Material supplied -
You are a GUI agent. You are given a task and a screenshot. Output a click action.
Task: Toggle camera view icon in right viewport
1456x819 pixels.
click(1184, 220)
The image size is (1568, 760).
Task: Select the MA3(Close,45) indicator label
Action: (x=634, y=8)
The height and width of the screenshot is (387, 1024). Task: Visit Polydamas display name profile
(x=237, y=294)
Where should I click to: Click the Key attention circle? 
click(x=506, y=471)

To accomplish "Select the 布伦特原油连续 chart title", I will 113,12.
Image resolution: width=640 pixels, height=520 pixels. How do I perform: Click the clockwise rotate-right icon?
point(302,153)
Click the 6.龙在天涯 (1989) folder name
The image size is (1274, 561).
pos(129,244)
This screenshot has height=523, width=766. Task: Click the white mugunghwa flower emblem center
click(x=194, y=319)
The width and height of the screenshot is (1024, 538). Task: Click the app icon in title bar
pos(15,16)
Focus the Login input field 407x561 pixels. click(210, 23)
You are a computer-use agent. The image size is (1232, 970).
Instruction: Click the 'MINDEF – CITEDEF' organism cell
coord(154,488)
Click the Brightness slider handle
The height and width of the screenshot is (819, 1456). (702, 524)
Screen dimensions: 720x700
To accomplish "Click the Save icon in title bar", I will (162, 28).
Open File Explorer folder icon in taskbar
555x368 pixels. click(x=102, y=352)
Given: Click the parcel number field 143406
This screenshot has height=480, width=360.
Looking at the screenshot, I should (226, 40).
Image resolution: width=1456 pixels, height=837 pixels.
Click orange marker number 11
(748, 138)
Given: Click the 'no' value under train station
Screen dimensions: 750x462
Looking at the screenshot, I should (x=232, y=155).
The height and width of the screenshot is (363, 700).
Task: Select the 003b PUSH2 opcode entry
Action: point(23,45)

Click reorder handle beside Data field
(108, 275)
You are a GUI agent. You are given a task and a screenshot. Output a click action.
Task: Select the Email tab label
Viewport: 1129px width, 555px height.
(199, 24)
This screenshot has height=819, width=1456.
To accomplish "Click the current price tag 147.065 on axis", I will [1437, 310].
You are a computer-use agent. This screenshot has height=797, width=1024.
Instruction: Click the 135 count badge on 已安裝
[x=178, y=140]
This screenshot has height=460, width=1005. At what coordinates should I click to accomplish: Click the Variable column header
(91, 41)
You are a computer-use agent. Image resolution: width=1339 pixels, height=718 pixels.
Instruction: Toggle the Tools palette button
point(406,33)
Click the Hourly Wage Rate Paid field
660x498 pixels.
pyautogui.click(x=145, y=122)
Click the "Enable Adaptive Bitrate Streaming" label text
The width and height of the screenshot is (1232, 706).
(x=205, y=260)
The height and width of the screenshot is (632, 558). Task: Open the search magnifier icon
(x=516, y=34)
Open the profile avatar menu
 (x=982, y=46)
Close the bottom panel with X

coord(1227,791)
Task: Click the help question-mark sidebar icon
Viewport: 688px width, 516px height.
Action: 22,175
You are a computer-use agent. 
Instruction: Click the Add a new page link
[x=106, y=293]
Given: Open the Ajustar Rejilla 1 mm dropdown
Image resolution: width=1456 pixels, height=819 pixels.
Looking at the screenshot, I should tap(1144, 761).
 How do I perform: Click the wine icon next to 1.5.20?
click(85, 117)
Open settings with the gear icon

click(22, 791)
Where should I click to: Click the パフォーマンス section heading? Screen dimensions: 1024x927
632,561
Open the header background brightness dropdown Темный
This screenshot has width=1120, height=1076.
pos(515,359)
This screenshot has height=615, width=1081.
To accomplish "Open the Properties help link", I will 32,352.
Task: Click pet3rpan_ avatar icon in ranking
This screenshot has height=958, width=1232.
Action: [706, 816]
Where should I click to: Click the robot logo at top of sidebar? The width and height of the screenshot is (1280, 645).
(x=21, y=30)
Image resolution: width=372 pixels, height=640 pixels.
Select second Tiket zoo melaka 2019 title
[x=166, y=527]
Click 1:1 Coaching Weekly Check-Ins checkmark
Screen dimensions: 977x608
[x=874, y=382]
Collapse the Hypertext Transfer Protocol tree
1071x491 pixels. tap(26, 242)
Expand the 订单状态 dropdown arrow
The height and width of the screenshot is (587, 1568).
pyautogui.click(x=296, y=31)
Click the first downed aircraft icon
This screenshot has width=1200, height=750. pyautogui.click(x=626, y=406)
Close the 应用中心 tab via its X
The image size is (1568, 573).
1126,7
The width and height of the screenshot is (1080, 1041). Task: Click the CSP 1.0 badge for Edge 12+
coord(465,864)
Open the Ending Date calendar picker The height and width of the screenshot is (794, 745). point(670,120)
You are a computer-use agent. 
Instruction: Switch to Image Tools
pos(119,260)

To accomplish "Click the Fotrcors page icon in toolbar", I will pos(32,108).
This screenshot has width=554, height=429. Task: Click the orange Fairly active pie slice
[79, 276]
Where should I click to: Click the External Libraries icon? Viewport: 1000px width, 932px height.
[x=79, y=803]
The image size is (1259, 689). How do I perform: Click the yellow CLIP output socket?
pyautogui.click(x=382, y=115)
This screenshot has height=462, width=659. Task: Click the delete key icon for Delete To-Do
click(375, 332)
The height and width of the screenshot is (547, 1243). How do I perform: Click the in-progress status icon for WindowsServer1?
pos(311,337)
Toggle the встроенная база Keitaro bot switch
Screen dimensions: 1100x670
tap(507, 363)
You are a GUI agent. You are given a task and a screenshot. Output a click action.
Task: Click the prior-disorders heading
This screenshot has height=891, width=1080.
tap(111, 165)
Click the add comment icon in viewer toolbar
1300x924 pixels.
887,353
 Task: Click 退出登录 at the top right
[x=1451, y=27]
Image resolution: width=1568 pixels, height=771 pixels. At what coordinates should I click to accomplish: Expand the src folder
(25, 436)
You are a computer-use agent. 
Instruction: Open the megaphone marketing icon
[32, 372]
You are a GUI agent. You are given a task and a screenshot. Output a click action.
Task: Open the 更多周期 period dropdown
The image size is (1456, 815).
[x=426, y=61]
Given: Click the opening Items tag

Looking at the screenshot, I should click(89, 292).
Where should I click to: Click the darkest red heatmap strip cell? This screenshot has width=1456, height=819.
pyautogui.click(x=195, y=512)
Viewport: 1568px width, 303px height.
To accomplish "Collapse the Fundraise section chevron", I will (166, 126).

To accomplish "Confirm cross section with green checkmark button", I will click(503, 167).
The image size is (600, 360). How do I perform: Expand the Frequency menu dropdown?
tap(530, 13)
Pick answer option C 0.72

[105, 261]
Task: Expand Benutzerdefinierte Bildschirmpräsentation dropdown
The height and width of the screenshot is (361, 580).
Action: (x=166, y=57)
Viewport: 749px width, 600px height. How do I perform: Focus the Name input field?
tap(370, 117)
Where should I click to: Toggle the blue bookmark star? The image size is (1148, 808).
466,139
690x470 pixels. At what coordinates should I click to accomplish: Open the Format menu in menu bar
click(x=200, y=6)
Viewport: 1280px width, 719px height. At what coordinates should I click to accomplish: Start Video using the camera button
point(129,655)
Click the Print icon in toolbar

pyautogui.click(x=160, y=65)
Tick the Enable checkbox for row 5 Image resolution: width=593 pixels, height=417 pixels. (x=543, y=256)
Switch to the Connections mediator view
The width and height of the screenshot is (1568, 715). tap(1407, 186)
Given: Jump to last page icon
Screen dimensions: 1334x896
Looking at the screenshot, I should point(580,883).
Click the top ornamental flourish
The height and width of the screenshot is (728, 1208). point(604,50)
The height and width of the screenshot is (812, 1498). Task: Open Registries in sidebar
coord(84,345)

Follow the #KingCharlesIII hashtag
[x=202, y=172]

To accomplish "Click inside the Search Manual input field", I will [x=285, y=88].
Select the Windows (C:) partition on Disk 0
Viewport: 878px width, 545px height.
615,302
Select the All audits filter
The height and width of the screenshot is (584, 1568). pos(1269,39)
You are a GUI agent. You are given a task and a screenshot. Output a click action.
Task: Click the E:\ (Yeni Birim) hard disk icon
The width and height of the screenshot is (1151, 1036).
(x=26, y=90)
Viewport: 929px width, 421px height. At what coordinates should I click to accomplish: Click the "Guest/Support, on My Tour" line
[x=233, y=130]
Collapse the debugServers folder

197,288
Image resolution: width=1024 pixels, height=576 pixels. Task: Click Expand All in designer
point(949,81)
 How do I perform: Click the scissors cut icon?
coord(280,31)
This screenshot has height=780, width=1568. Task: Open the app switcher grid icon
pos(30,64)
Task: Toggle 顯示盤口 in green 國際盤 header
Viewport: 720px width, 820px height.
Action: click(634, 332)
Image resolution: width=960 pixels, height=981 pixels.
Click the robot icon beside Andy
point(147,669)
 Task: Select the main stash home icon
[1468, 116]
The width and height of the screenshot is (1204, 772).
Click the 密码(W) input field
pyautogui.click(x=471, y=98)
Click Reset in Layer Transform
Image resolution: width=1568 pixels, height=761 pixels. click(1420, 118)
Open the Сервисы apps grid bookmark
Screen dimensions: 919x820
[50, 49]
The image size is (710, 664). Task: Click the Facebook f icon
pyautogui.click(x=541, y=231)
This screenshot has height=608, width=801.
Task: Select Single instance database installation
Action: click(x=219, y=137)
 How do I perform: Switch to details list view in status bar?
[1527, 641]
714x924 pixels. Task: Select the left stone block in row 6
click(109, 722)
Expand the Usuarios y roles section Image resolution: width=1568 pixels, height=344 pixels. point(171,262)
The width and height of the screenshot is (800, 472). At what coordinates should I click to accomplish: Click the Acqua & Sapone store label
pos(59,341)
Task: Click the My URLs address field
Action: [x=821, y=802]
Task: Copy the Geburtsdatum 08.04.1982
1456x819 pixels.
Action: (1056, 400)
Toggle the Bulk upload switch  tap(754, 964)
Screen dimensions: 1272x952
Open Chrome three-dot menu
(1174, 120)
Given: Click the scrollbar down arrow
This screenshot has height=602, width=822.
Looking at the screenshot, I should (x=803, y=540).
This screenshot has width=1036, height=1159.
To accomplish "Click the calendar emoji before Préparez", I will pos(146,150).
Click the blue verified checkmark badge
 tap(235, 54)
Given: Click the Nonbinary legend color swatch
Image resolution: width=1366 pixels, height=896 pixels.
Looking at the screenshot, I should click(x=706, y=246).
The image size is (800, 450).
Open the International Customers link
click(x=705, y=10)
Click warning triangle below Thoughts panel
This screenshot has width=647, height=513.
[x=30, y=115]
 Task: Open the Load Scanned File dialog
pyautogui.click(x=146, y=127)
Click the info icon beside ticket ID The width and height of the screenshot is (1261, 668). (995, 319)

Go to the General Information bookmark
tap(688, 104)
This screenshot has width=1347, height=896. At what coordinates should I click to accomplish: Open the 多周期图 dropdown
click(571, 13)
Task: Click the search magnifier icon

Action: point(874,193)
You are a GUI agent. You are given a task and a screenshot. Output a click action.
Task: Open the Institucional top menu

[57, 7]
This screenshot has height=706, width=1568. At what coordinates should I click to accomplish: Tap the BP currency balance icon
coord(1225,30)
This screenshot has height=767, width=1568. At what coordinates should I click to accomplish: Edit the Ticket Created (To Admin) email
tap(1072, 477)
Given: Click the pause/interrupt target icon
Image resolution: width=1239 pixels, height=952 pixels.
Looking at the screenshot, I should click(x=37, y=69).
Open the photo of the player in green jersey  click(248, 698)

Problem to solve - Rewrite the records above, everything from the line containing "Task: Click pet3rpan_ avatar icon in ranking" down to the line containing "pyautogui.click(x=296, y=31)", with "robot logo" replaced by "robot icon" and all else unchanged.

Response -
Task: Click pet3rpan_ avatar icon in ranking
This screenshot has height=958, width=1232.
Action: [706, 816]
Where should I click to: Click the robot icon at top of sidebar? The width and height of the screenshot is (1280, 645).
(x=21, y=30)
Image resolution: width=372 pixels, height=640 pixels.
Select second Tiket zoo melaka 2019 title
[x=166, y=527]
Click 1:1 Coaching Weekly Check-Ins checkmark
Screen dimensions: 977x608
[x=874, y=382]
Collapse the Hypertext Transfer Protocol tree
1071x491 pixels. tap(26, 242)
Expand the 订单状态 dropdown arrow
The height and width of the screenshot is (587, 1568).
pyautogui.click(x=296, y=31)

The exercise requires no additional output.